Records drawn from a dataset
━━━━━━━━

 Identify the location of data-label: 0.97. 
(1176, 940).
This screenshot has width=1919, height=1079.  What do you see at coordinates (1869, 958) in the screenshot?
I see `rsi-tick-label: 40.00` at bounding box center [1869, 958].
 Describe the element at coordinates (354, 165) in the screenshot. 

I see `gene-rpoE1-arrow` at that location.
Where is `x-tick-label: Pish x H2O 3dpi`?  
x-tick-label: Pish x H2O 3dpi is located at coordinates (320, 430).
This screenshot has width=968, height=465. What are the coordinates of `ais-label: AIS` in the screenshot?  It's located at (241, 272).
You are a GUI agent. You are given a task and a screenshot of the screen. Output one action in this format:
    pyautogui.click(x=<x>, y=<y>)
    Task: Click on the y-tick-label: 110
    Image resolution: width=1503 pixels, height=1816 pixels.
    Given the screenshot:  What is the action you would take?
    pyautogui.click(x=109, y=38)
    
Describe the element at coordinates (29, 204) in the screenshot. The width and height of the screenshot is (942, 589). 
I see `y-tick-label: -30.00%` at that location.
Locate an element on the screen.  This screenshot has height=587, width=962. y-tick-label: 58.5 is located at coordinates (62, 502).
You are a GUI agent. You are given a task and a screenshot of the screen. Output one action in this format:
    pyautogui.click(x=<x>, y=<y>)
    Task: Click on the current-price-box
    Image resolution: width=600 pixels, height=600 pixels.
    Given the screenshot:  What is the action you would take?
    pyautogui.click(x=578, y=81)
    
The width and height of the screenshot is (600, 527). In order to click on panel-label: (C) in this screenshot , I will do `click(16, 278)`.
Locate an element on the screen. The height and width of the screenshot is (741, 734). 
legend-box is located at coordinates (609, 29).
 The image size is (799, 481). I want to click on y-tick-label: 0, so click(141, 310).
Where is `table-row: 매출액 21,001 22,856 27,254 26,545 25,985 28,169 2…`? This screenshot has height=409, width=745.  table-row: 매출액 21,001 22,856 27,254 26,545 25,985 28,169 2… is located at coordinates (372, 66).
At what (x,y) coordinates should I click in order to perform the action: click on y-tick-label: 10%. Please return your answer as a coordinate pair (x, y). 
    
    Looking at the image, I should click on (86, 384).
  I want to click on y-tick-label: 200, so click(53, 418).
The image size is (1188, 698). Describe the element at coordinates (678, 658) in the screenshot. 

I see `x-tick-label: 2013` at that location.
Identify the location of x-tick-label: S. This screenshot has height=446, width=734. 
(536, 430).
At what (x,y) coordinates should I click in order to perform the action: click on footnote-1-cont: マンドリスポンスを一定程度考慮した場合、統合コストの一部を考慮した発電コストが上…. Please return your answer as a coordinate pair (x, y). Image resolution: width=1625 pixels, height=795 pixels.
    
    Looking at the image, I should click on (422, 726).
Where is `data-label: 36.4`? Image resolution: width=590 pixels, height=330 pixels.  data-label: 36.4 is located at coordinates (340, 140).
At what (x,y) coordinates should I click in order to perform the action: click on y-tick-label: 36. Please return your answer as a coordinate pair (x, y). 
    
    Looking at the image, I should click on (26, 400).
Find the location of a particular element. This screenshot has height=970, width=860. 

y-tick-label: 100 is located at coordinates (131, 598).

━━━━━━━━

*Directive:* Could you convert every line of the data above into a JSON list of strings, one string per line, with blank lines left out?

*Result of the task:*
[
  " Identify the location of data-label: 0.97. ",
  "(1176, 940).",
  "This screenshot has width=1919, height=1079.  What do you see at coordinates (1869, 958) in the screenshot?",
  "I see `rsi-tick-label: 40.00` at bounding box center [1869, 958].",
  " Describe the element at coordinates (354, 165) in the screenshot. ",
  "I see `gene-rpoE1-arrow` at that location.",
  "Where is `x-tick-label: Pish x H2O 3dpi`?  ",
  "x-tick-label: Pish x H2O 3dpi is located at coordinates (320, 430).",
  "This screenshot has width=968, height=465. What are the coordinates of `ais-label: AIS` in the screenshot?  It's located at (241, 272).",
  "You are a GUI agent. You are given a task and a screenshot of the screen. Output one action in this format:",
  "    pyautogui.click(x=<x>, y=<y>)",
  "    Task: Click on the y-tick-label: 110",
  "    Image resolution: width=1503 pixels, height=1816 pixels.",
  "    Given the screenshot:  What is the action you would take?",
  "    pyautogui.click(x=109, y=38)",
  "Describe the element at coordinates (29, 204) in the screenshot. The width and height of the screenshot is (942, 589). ",
  "I see `y-tick-label: -30.00%` at that location.",
  "Locate an element on the screen.  This screenshot has height=587, width=962. y-tick-label: 58.5 is located at coordinates (62, 502).",
  "You are a GUI agent. You are given a task and a screenshot of the screen. Output one action in this format:",
  "    pyautogui.click(x=<x>, y=<y>)",
  "    Task: Click on the current-price-box",
  "    Image resolution: width=600 pixels, height=600 pixels.",
  "    Given the screenshot:  What is the action you would take?",
  "    pyautogui.click(x=578, y=81)",
  "The width and height of the screenshot is (600, 527). In order to click on panel-label: (C) in this screenshot , I will do `click(16, 278)`.",
  "Locate an element on the screen. The height and width of the screenshot is (741, 734). ",
  "legend-box is located at coordinates (609, 29).",
  " The image size is (799, 481). I want to click on y-tick-label: 0, so click(141, 310).",
  "Where is `table-row: 매출액 21,001 22,856 27,254 26,545 25,985 28,169 2…`? This screenshot has height=409, width=745.  table-row: 매출액 21,001 22,856 27,254 26,545 25,985 28,169 2… is located at coordinates (372, 66).",
  "At what (x,y) coordinates should I click in order to perform the action: click on y-tick-label: 10%. Please return your answer as a coordinate pair (x, y). ",
  "    Looking at the image, I should click on (86, 384).",
  "  I want to click on y-tick-label: 200, so click(53, 418).",
  "The image size is (1188, 698). Describe the element at coordinates (678, 658) in the screenshot. ",
  "I see `x-tick-label: 2013` at that location.",
  "Identify the location of x-tick-label: S. This screenshot has height=446, width=734. ",
  "(536, 430).",
  "At what (x,y) coordinates should I click in order to perform the action: click on footnote-1-cont: マンドリスポンスを一定程度考慮した場合、統合コストの一部を考慮した発電コストが上…. Please return your answer as a coordinate pair (x, y). Image resolution: width=1625 pixels, height=795 pixels.",
  "    Looking at the image, I should click on (422, 726).",
  "Where is `data-label: 36.4`? Image resolution: width=590 pixels, height=330 pixels.  data-label: 36.4 is located at coordinates (340, 140).",
  "At what (x,y) coordinates should I click in order to perform the action: click on y-tick-label: 36. Please return your answer as a coordinate pair (x, y). ",
  "    Looking at the image, I should click on (26, 400).",
  "Find the location of a particular element. This screenshot has height=970, width=860. ",
  "y-tick-label: 100 is located at coordinates (131, 598)."
]